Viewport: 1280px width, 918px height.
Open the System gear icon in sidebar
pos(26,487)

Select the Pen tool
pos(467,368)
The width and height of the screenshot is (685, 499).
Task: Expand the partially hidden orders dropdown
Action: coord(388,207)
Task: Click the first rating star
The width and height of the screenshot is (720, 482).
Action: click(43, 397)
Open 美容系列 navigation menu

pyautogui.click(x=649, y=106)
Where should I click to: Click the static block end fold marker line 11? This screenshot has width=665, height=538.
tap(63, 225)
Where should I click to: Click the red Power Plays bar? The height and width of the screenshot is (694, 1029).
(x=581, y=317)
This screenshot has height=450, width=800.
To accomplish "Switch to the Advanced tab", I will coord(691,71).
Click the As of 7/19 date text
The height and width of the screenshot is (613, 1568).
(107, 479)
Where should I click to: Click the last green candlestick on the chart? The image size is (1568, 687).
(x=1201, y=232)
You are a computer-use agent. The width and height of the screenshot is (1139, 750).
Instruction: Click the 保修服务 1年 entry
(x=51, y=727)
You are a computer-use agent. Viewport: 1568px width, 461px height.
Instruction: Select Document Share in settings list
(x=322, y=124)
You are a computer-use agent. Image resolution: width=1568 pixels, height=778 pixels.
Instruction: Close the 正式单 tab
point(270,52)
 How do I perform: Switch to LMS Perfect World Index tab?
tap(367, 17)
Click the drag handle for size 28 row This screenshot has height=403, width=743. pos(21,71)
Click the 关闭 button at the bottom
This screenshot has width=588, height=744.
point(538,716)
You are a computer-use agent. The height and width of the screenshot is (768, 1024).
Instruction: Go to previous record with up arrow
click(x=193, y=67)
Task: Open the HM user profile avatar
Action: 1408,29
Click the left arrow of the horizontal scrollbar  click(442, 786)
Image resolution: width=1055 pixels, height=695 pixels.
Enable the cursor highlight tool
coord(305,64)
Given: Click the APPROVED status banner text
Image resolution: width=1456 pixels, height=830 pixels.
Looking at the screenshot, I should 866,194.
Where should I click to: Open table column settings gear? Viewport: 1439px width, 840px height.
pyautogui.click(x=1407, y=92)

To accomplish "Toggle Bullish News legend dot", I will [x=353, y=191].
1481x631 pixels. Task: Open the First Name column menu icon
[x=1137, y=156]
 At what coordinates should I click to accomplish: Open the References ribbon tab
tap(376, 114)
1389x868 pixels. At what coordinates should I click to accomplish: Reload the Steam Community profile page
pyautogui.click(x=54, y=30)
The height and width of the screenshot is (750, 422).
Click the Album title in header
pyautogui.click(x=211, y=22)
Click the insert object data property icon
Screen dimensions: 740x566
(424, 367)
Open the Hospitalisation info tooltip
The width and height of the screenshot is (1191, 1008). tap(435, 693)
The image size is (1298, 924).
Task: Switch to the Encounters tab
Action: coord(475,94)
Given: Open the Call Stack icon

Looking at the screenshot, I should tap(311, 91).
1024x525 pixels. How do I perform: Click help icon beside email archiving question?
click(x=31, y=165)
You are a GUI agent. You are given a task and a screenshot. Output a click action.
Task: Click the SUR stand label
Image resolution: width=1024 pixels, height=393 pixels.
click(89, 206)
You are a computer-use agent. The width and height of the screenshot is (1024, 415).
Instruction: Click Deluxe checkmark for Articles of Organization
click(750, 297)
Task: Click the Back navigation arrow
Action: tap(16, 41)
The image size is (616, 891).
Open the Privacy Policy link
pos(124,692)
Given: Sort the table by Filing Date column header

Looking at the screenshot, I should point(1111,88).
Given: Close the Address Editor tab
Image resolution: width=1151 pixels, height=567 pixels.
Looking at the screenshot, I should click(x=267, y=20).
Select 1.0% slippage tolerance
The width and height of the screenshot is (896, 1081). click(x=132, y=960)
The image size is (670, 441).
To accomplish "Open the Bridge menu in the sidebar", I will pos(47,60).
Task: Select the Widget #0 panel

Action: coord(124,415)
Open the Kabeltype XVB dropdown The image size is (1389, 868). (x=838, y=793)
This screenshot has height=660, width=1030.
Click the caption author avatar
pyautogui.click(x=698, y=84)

Action item: Copy out the full set of entries without altering anything.

Finished task:
Viewport: 1280px width, 918px height.
Open the System gear icon in sidebar
pos(26,487)

Select the Pen tool
pos(467,368)
The width and height of the screenshot is (685, 499).
Task: Expand the partially hidden orders dropdown
Action: coord(388,207)
Task: Click the first rating star
The width and height of the screenshot is (720, 482).
Action: click(43, 397)
Open 美容系列 navigation menu

pyautogui.click(x=649, y=106)
Where should I click to: Click the static block end fold marker line 11? This screenshot has width=665, height=538.
tap(63, 225)
Where should I click to: Click the red Power Plays bar? The height and width of the screenshot is (694, 1029).
(x=581, y=317)
This screenshot has height=450, width=800.
To accomplish "Switch to the Advanced tab", I will coord(691,71).
Click the As of 7/19 date text
The height and width of the screenshot is (613, 1568).
(107, 479)
Where should I click to: Click the last green candlestick on the chart? The image size is (1568, 687).
(x=1201, y=232)
You are a computer-use agent. The width and height of the screenshot is (1139, 750).
Instruction: Click the 保修服务 1年 entry
(x=51, y=727)
You are a computer-use agent. Viewport: 1568px width, 461px height.
Instruction: Select Document Share in settings list
(x=322, y=124)
You are a computer-use agent. Image resolution: width=1568 pixels, height=778 pixels.
Instruction: Close the 正式单 tab
point(270,52)
 How do I perform: Switch to LMS Perfect World Index tab?
tap(367, 17)
Click the drag handle for size 28 row This screenshot has height=403, width=743. pos(21,71)
Click the 关闭 button at the bottom
This screenshot has width=588, height=744.
point(538,716)
You are a computer-use agent. The height and width of the screenshot is (768, 1024).
Instruction: Go to previous record with up arrow
click(x=193, y=67)
Task: Open the HM user profile avatar
Action: 1408,29
Click the left arrow of the horizontal scrollbar  click(442, 786)
Image resolution: width=1055 pixels, height=695 pixels.
Enable the cursor highlight tool
coord(305,64)
Given: Click the APPROVED status banner text
Image resolution: width=1456 pixels, height=830 pixels.
Looking at the screenshot, I should 866,194.
Where should I click to: Open table column settings gear? Viewport: 1439px width, 840px height.
pyautogui.click(x=1407, y=92)

To accomplish "Toggle Bullish News legend dot", I will [x=353, y=191].
1481x631 pixels. Task: Open the First Name column menu icon
[x=1137, y=156]
 At what coordinates should I click to accomplish: Open the References ribbon tab
tap(376, 114)
1389x868 pixels. At what coordinates should I click to accomplish: Reload the Steam Community profile page
pyautogui.click(x=54, y=30)
The height and width of the screenshot is (750, 422).
Click the Album title in header
pyautogui.click(x=211, y=22)
Click the insert object data property icon
Screen dimensions: 740x566
(424, 367)
Open the Hospitalisation info tooltip
The width and height of the screenshot is (1191, 1008). tap(435, 693)
The image size is (1298, 924).
Task: Switch to the Encounters tab
Action: coord(475,94)
Given: Open the Call Stack icon

Looking at the screenshot, I should tap(311, 91).
1024x525 pixels. How do I perform: Click help icon beside email archiving question?
click(x=31, y=165)
You are a GUI agent. You are given a task and a screenshot. Output a click action.
Task: Click the SUR stand label
Image resolution: width=1024 pixels, height=393 pixels.
click(89, 206)
You are a computer-use agent. The width and height of the screenshot is (1024, 415).
Instruction: Click Deluxe checkmark for Articles of Organization
click(750, 297)
Task: Click the Back navigation arrow
Action: tap(16, 41)
The image size is (616, 891).
Open the Privacy Policy link
pos(124,692)
Given: Sort the table by Filing Date column header

Looking at the screenshot, I should point(1111,88).
Given: Close the Address Editor tab
Image resolution: width=1151 pixels, height=567 pixels.
Looking at the screenshot, I should click(x=267, y=20).
Select 1.0% slippage tolerance
The width and height of the screenshot is (896, 1081). click(x=132, y=960)
The image size is (670, 441).
To accomplish "Open the Bridge menu in the sidebar", I will pos(47,60).
Task: Select the Widget #0 panel

Action: coord(124,415)
Open the Kabeltype XVB dropdown The image size is (1389, 868). (x=838, y=793)
This screenshot has height=660, width=1030.
Click the caption author avatar
pyautogui.click(x=698, y=84)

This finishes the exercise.